*** TEXTE SOURCE ***
Ainsi, en Novembre 2009, Ravasi donna naissance à la fameuse rencontre du Pape avec trois cents artistes venus du monde entier. Et, poursuivant le travail entamé, à l'occasion du soixantième anniversaire de l'ordination sacerdotale de Benoît XVI, il a demandé à soixante artistes du monde entier d'offrir une de leurs oeuvres au pape. Le résultat est une exposition qui s'est tenue dans le hall de la salle Paul VI intitulée "La splendeur de la vérité, la beauté de la charité".

Parmi les soixante, j'ai eu la chance d'en être, moi aussi. Je dois donc remercier le cardinal Ravasi de cela, qui est le plus beau cadeau que j'aie jamais reçu.
Le protocole de la rencontre prévoyait, en effet, une très brève rencontre personnelle avec le Saint-Père pour chaque artiste. Je n'aurais jamais imaginé que cette chose pourrait m'arriver.
Flamboyante le matin, grise et étouffante l'après-midi, Rome est de toutes façons splendide.

Parmi les gardes suisses, les prélats et les chauffeurs vêtus de bleu, les artistes s'entrevoient, se saluent, se parlent, ou s'évitent comme en toute autre occasion, et rien ne semble présager quelque chose de spécial. Beaucoup ont l'expression de celui qui dit "j'ai déjà donné", mais c'est peut-être juste une impression. C'est pourtant un fait qui n'est pas clair pour tous, mais qui est clair dans l'esprit du cardinal Ravasi et, surtout, du Pape

L'arrivée du pape est prévue pour 10h30 du matin, mais des problèmes sont apparus et il y a plus d'une heure de retard. Il semble que la cause soit l'excommunication imposée à un évêque chinois: problèmes bien plus graves que la rencontre avec quelques artistes.
Mais le pape tenait beaucoup à cette rencontre, et ainsi, il s'est présenté avec simplicité, accueilli par un premier applaudissement où s'insinuait un soupçon de perplexité: nous commencions à réaliser ce qui se passait.

Le compositeur Arvo Pärt a présenté un émouvant Pater Noster en allemand, composé pour l'occasion. Puis le Pape a pris la parole. Des mots simples comme ceux-ci: «Le monde dans lequel nous vivons a besoin que la vérité resplendisse et ne soit pas obscurcie par le mensonge ou la banalité; il a besoin que la charité enflamme, et ne soit pas surpassée par la fierté et l'égoïsme. Nous avons besoin que la beauté de la vérité et la charité touche le plus profond de notre cœur et le rend plus humain. "

La requête est de ne jamais séparer la beauté de la vérité et la charité. Il est nécessaire que la beauté naisse du cœur des choses, du cœur de la matière, de la chair.

Le photographe Mimmo Iodice me prend par le bras. "Vois-tu - me dit-il - nous avons grandi dans l'idée que l'art doit être provocation, transgression, et ainsi de suite. Mais personne n'a jamais commencé à être un artiste pour cela.
Tout commence par le charme de la beauté".
*** DONNÉES ***
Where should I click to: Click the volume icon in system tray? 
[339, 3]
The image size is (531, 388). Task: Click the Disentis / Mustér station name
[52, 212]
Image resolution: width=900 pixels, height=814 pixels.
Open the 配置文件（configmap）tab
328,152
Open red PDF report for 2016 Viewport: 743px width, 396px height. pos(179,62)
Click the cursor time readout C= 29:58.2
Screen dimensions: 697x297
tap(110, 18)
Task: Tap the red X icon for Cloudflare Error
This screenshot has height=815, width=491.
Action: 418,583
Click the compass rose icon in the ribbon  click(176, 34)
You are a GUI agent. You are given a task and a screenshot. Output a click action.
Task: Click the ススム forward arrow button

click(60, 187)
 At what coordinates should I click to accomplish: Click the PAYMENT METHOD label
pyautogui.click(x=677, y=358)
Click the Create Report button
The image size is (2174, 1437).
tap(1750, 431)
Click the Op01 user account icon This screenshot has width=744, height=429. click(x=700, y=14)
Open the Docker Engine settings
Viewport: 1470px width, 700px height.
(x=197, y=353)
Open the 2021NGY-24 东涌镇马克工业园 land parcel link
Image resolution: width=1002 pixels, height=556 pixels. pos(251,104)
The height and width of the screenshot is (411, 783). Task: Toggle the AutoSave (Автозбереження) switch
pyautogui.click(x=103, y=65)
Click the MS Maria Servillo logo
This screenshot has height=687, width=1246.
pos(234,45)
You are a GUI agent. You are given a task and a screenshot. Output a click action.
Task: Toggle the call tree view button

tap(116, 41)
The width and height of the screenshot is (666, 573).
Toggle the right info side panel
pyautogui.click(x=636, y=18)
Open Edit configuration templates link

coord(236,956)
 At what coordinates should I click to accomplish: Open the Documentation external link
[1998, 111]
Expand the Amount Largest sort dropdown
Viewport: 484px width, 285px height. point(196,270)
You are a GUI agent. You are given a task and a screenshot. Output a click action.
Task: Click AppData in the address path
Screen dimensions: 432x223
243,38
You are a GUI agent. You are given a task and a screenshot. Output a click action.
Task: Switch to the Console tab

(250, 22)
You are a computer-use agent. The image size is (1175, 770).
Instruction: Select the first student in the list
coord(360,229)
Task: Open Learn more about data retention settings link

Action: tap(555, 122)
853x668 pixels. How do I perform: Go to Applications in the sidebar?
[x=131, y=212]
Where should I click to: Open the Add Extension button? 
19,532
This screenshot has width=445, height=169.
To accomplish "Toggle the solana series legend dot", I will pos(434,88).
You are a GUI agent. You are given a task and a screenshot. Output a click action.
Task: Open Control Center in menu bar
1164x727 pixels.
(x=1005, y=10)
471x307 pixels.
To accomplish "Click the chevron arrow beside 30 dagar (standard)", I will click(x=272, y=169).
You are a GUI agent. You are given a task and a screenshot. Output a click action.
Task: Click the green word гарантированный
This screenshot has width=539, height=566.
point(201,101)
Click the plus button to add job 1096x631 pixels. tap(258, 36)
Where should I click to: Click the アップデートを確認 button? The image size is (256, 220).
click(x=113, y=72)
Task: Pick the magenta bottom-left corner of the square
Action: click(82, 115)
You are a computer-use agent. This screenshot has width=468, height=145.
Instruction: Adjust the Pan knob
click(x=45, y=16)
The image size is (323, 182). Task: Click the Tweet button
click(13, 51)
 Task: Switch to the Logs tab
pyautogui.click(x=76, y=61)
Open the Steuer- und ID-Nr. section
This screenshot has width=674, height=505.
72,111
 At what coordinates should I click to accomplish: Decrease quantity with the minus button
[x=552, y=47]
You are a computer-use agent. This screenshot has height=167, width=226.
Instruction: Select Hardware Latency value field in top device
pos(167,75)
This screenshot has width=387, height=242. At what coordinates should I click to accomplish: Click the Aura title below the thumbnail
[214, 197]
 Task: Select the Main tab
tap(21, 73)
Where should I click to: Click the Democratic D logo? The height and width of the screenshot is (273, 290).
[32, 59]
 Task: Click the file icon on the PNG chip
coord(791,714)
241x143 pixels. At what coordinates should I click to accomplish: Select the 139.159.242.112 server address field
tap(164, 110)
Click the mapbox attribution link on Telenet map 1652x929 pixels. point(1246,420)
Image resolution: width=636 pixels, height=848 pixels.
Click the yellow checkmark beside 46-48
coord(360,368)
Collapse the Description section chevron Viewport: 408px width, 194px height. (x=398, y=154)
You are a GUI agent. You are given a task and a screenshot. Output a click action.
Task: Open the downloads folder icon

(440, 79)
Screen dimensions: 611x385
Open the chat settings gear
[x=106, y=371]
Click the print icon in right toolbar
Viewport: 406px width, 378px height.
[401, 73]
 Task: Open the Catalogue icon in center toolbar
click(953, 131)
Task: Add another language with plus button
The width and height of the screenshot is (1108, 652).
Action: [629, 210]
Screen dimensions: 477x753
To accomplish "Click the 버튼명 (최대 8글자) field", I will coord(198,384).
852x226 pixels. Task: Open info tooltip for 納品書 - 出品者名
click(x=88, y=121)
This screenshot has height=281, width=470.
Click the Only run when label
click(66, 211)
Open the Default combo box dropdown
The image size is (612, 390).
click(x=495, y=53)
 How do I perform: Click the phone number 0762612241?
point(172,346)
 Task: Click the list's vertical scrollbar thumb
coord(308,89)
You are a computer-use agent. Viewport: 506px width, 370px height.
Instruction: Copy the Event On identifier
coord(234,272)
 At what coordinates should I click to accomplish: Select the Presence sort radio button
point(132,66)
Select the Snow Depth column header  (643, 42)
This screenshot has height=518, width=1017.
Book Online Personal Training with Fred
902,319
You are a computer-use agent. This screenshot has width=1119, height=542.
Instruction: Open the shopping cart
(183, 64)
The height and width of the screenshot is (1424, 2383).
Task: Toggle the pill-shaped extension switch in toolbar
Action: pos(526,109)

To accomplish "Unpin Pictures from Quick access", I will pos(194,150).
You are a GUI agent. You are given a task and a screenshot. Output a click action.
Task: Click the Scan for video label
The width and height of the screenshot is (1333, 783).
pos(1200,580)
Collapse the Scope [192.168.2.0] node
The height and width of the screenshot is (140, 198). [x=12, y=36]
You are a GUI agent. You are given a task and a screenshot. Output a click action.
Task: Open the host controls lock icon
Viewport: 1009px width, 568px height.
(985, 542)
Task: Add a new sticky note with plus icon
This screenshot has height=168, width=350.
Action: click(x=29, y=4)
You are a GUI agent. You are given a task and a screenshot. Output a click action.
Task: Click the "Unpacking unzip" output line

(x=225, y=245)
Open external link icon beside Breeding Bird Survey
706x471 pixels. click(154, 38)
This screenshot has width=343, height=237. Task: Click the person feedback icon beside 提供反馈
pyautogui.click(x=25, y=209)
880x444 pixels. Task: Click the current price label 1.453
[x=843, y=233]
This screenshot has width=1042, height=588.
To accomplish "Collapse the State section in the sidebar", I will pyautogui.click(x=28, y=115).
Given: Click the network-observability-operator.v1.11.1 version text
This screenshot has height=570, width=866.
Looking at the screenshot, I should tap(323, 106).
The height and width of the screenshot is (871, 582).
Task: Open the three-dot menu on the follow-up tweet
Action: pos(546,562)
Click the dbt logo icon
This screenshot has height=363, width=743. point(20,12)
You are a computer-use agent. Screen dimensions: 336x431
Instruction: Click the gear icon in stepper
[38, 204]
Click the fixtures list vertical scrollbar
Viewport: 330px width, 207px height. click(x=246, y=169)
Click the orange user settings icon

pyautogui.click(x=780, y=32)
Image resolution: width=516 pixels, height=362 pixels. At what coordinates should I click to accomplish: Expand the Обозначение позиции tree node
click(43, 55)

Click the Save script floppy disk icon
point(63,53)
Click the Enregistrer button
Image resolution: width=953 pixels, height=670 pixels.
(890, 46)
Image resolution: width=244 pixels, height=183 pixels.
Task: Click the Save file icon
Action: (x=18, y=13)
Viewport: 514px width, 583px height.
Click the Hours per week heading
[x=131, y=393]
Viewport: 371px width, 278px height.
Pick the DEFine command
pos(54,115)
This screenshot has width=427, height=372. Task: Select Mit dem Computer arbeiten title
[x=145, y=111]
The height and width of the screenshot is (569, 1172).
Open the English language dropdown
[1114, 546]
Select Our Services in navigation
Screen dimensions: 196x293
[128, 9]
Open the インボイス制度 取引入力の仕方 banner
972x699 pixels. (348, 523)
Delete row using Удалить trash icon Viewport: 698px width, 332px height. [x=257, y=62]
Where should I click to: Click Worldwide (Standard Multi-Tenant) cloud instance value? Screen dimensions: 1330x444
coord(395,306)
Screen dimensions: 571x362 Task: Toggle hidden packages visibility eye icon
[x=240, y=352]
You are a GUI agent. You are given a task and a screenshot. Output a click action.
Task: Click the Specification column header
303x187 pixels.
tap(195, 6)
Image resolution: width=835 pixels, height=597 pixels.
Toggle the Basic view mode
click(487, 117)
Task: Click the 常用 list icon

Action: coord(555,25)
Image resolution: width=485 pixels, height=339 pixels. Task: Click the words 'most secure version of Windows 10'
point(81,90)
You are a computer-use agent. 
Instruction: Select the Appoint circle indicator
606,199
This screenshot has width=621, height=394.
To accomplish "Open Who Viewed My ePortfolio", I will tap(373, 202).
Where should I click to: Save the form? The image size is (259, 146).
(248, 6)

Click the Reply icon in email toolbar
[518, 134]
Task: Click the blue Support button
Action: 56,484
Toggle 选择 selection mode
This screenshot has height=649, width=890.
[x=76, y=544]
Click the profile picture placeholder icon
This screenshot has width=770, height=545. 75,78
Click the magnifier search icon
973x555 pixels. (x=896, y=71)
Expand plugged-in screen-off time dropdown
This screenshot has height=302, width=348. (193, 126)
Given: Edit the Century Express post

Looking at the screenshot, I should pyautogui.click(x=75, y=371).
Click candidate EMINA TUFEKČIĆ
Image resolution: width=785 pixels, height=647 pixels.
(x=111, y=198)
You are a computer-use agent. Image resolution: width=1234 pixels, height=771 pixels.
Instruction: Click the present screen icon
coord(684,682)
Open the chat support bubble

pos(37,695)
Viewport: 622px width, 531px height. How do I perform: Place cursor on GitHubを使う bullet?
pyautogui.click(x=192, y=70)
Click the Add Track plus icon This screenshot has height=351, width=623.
***
§ **CONSIGNE**: Recopiez fidèlement le passage du texte sur la rencontre des artistes avec le pape, depuis « Mais le pape » jusqu'à « qui se passait. » inclus. Les lignes forment un matériau à part, indépendant du reste.

§ **RÉSULTAT ATTENDU**:
Mais le pape tenait beaucoup à cette rencontre, et ainsi, il s'est présenté avec simplicité, accueilli par un premier applaudissement où s'insinuait un soupçon de perplexité: nous commencions à réaliser ce qui se passait.